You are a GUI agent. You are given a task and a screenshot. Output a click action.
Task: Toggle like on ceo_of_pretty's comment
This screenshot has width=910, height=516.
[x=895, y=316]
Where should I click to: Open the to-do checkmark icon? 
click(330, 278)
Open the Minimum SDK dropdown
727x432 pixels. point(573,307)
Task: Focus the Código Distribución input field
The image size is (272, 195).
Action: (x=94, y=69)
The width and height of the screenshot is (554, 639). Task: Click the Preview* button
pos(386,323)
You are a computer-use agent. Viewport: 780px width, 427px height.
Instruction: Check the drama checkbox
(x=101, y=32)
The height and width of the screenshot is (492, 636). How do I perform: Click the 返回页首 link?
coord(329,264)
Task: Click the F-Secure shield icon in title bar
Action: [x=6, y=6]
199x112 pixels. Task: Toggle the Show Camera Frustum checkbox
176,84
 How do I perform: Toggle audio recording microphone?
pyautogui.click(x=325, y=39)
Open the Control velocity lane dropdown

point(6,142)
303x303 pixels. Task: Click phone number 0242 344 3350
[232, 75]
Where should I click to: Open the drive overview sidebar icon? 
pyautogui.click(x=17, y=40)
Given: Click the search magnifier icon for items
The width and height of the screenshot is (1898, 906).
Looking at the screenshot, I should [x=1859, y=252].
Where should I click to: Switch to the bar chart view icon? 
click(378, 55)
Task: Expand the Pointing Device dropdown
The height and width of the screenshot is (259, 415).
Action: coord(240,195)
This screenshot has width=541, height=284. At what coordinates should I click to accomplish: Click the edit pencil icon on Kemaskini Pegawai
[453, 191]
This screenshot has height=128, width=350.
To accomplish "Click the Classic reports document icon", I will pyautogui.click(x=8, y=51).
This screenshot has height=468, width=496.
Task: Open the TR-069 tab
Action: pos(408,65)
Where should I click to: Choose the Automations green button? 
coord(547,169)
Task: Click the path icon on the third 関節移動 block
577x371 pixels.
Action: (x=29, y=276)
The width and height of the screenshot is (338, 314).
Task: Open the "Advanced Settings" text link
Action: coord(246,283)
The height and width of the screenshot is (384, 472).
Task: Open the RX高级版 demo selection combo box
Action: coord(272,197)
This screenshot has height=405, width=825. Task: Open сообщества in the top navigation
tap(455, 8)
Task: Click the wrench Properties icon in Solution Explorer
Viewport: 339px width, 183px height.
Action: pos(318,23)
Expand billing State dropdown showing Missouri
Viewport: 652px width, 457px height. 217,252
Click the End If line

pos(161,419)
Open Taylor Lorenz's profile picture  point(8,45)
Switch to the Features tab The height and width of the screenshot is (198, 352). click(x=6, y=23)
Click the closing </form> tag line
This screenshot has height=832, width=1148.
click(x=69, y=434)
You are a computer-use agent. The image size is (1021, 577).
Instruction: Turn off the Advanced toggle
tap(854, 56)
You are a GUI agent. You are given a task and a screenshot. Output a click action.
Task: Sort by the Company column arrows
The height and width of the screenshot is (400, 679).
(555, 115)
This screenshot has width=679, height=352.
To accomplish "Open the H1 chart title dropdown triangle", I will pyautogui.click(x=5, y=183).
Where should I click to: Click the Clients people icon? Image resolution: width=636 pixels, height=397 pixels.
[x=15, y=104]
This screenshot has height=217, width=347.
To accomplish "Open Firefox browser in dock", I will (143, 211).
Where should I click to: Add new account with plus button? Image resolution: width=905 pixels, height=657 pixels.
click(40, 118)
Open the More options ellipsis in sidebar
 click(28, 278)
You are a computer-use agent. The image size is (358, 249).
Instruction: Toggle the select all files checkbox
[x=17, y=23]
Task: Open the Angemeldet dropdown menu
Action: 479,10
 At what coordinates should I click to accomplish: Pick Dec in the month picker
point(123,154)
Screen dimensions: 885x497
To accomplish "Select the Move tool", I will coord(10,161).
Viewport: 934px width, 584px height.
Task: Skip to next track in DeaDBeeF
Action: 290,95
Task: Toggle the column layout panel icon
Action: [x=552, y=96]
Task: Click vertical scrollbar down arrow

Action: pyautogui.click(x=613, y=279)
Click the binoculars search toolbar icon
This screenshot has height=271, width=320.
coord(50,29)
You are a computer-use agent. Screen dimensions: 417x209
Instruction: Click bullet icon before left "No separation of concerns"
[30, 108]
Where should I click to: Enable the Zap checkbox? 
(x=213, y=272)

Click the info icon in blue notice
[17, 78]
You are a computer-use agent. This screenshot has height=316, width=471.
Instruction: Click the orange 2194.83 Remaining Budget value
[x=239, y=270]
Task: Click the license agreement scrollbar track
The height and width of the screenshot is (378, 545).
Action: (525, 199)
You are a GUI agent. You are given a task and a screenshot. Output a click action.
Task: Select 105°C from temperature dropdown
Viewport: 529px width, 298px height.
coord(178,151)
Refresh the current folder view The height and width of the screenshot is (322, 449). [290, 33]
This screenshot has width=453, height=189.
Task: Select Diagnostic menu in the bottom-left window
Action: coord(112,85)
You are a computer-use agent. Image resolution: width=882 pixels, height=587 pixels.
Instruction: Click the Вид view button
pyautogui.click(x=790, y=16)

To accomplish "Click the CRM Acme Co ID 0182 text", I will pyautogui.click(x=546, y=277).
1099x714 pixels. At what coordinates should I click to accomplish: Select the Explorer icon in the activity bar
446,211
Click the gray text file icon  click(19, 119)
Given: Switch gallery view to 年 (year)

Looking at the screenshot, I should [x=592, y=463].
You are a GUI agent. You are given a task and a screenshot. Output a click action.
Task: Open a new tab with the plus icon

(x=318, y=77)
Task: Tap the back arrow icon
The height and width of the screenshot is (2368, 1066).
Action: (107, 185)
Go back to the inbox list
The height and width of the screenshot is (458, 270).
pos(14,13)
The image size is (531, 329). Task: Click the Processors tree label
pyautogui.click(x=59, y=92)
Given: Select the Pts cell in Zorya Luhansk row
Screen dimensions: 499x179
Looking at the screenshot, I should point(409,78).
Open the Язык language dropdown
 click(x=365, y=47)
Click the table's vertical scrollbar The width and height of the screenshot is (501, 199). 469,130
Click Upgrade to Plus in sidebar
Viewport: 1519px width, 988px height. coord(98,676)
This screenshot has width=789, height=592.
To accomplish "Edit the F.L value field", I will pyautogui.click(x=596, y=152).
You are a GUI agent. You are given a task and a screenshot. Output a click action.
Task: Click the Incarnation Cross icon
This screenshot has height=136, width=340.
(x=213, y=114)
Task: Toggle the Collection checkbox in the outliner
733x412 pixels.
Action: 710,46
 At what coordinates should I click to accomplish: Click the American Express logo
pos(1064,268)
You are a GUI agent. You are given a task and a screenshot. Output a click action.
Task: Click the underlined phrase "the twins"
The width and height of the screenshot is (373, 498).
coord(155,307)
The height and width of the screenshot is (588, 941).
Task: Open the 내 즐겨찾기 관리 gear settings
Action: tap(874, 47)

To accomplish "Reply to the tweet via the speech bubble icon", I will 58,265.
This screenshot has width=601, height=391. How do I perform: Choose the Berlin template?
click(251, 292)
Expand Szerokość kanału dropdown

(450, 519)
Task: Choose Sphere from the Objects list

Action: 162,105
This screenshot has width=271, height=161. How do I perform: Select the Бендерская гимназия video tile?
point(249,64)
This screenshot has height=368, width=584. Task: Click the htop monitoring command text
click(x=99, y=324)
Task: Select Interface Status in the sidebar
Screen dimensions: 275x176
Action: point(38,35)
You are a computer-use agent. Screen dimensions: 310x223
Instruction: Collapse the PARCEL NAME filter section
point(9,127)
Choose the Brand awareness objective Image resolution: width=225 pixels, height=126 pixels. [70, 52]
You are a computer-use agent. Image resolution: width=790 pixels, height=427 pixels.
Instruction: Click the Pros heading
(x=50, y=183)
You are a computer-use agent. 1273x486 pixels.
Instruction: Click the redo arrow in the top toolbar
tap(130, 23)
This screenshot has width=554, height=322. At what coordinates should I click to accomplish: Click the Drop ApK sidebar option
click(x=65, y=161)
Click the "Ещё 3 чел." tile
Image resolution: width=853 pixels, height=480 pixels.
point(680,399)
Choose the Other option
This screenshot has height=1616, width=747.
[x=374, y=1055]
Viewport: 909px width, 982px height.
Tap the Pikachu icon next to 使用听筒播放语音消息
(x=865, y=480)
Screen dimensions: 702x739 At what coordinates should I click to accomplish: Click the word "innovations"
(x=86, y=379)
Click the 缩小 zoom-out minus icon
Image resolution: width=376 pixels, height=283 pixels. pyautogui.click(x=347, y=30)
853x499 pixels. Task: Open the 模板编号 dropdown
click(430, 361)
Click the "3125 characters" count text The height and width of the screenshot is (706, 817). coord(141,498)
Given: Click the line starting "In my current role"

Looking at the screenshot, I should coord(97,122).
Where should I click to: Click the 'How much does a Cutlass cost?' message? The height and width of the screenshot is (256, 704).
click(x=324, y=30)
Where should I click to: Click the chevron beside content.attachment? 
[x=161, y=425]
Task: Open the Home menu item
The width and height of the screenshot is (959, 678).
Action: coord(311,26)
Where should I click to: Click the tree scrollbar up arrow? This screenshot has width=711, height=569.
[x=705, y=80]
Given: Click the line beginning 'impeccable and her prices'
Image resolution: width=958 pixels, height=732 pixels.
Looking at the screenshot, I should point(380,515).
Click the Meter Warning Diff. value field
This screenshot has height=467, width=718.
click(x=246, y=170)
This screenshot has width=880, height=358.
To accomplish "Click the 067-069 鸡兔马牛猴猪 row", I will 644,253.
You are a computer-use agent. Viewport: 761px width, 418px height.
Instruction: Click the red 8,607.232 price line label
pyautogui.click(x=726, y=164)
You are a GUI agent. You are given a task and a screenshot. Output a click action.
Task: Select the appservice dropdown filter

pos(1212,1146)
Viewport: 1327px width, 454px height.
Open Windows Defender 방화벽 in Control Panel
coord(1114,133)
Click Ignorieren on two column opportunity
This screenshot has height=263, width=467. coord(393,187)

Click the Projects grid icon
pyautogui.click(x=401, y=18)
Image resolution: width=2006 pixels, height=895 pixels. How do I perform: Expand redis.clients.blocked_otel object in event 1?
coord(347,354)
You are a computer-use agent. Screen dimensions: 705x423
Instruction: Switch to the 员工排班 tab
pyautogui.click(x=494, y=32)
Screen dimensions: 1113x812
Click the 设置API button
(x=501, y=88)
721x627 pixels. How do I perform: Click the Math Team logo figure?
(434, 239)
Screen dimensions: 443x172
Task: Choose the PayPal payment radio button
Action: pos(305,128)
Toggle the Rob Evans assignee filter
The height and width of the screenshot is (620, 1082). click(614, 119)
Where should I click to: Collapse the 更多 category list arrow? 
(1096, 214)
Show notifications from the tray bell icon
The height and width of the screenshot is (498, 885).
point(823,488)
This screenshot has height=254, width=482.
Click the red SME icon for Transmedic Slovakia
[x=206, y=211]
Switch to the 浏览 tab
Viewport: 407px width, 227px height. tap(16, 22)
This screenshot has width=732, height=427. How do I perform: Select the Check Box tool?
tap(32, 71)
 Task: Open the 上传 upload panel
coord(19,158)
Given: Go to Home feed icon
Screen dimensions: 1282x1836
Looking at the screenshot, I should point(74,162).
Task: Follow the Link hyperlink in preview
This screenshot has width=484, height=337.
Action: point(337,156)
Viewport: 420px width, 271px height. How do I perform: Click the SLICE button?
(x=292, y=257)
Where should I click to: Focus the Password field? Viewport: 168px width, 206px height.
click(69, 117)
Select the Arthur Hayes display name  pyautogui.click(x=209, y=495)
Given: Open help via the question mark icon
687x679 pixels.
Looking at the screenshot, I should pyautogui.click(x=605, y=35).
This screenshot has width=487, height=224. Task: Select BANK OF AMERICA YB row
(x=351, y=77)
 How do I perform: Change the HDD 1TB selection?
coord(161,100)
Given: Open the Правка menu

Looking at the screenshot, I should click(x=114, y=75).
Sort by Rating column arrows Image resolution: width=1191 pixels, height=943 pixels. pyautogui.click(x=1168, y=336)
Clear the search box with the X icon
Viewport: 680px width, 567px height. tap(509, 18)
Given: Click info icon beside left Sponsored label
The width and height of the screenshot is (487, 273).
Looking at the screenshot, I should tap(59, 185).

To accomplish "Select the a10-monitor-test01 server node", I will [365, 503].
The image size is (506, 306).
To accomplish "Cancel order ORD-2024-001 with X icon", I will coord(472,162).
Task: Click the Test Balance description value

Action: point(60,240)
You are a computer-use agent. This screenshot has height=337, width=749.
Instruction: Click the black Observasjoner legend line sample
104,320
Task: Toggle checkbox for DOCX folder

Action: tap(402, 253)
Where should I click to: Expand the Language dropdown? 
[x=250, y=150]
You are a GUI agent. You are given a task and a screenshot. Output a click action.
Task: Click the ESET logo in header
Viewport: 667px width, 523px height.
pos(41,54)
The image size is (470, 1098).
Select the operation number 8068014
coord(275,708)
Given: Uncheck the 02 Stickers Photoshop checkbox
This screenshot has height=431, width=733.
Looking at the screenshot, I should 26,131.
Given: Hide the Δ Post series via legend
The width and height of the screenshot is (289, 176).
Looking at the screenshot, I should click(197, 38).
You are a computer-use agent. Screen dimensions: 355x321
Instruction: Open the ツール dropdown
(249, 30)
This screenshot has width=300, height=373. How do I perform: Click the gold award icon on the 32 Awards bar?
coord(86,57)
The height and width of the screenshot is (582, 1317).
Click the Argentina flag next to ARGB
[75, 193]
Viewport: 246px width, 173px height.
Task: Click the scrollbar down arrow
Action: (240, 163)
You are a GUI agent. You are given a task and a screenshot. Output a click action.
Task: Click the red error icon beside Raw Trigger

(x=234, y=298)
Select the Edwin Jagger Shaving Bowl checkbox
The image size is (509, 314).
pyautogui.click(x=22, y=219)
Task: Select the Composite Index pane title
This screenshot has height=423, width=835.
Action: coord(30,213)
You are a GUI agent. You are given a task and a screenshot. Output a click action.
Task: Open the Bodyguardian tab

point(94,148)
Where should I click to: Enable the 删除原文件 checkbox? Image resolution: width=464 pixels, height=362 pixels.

════════════════

WORK REQUIRED: Set down, from the entries above, exactly the lines from the one with "1099x714 pixels. At" up to and including the one with "Task: Tap the back arrow icon", and no other lines.

SOLUTION TO THIS EXERCISE:
1099x714 pixels. At what coordinates should I click to accomplish: Select the Explorer icon in the activity bar
446,211
Click the gray text file icon  click(19, 119)
Given: Switch gallery view to 年 (year)

Looking at the screenshot, I should [x=592, y=463].
You are a GUI agent. You are given a task and a screenshot. Output a click action.
Task: Open a new tab with the plus icon

(x=318, y=77)
Task: Tap the back arrow icon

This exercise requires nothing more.